He took helm at SoFi and initiated the company's IPO in 2021.

“PGIM’s experience as an asset-based finance lender, coupled with its established securitized product platform, makes the company a great partner for SoFi as we continue to strengthen our lending capabilities,” he added.

To date, SoFi said that it has sold over $15 billion and securitized over $14.5 billion of personal loan collateral, underscoring the high quality of its personal loan portfolio.

Wall Street trader doubles-down on SoFi Technologies

TheStreet Pro's Stephen Guilfoyle has served as the chief market economist for Stuart Frankel & Co., the U.S. economist for Meridian Equity Partners, and as a vice president in block trading and investment banking with Credit Suisse over the years. 

A hybrid stock analyst who blends fundamental and technical analysis, Guilfoyle said recently that SoFi "has been trying to break out of a bearish descending triangle to the upside since late April." 

A technical analysis formation, bearish descending triangles occur when shares make a series of lower highs (descending) that are above a horizontal series of prior lows (the base of the triangle).

Also Read: SoFi's Down, the CEO's Buying and So Am I

He said the second-quarter guidance "was mildly problematic, which could be adding to recent weakness in the share price."

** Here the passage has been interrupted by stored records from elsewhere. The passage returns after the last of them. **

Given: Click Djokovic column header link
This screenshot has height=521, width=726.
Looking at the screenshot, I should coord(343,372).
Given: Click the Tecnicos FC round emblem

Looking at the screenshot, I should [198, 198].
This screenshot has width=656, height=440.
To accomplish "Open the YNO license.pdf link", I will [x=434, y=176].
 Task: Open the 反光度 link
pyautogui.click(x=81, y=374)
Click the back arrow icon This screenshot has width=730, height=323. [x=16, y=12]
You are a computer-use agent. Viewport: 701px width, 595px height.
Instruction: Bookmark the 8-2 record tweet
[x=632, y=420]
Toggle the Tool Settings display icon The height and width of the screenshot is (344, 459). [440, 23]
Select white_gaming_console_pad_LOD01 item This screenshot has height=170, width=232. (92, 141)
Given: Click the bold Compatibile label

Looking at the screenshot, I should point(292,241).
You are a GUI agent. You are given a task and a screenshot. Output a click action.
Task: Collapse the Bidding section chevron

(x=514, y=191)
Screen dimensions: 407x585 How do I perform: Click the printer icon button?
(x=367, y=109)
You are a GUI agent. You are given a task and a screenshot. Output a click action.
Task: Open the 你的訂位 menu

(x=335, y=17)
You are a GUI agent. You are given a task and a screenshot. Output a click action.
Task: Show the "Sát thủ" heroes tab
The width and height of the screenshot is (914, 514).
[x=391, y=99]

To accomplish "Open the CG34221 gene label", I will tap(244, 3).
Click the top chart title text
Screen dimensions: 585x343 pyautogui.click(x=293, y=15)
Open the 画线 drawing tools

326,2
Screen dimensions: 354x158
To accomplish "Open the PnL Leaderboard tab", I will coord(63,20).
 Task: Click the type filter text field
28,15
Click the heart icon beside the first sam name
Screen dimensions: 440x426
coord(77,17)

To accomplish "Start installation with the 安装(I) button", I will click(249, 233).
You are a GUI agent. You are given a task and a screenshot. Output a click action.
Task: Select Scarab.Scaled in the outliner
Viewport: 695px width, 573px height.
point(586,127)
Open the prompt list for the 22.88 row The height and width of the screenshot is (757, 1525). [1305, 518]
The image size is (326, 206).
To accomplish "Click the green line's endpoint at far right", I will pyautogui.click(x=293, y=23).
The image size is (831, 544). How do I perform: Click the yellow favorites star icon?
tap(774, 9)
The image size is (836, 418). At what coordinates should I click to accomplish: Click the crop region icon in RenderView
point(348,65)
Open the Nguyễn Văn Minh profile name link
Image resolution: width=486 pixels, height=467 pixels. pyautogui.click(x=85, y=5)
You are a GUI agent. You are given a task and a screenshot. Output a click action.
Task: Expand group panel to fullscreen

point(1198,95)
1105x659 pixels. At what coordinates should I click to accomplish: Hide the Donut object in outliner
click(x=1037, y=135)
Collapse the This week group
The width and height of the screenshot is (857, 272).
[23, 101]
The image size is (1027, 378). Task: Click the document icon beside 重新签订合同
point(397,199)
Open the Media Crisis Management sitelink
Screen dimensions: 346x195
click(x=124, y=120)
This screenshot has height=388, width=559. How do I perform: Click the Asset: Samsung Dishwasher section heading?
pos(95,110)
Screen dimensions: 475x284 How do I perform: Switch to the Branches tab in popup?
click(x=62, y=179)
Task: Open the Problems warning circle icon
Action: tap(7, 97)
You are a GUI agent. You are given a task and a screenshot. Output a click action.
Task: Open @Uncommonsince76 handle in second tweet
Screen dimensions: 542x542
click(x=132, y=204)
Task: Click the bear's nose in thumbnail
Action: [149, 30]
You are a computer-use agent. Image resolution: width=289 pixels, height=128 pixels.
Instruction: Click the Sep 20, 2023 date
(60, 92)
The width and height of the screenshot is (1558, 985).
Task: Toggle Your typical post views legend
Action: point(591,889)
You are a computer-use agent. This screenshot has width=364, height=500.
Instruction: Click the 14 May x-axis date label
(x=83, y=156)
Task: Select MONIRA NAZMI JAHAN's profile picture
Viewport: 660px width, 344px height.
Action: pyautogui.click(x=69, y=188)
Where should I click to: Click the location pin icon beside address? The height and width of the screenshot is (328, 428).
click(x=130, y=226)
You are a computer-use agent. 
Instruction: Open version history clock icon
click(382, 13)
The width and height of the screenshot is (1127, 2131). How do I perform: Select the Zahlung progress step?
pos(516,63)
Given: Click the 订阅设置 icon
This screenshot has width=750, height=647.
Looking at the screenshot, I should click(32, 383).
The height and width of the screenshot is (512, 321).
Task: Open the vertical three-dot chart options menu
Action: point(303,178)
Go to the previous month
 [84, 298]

"Even though the [increased] full-year forecast was made at the same time, this could be spooking a few investors, especially if they think that print might land on the light side," Guilfoyle added.

Guilfoyle thinks recent weakness in SoFi stock could present an opportunity for buyers, pointing out that Noto has bought more shares on the drop.

Specifically, Noto purchased another 28,775 shares of common SoFi stock on May 3 for a little less than $200,000, bringing his personal stake up to more than 8.03 million shares.

"I always watch for CEOs who put their own money on the line when a stock trades lower," Guilfoyle said. "I am willing to add from here down to the $6.61 low of late April (I did add very close to that spot on that day). Should that spot crack, I would pause, but not panic."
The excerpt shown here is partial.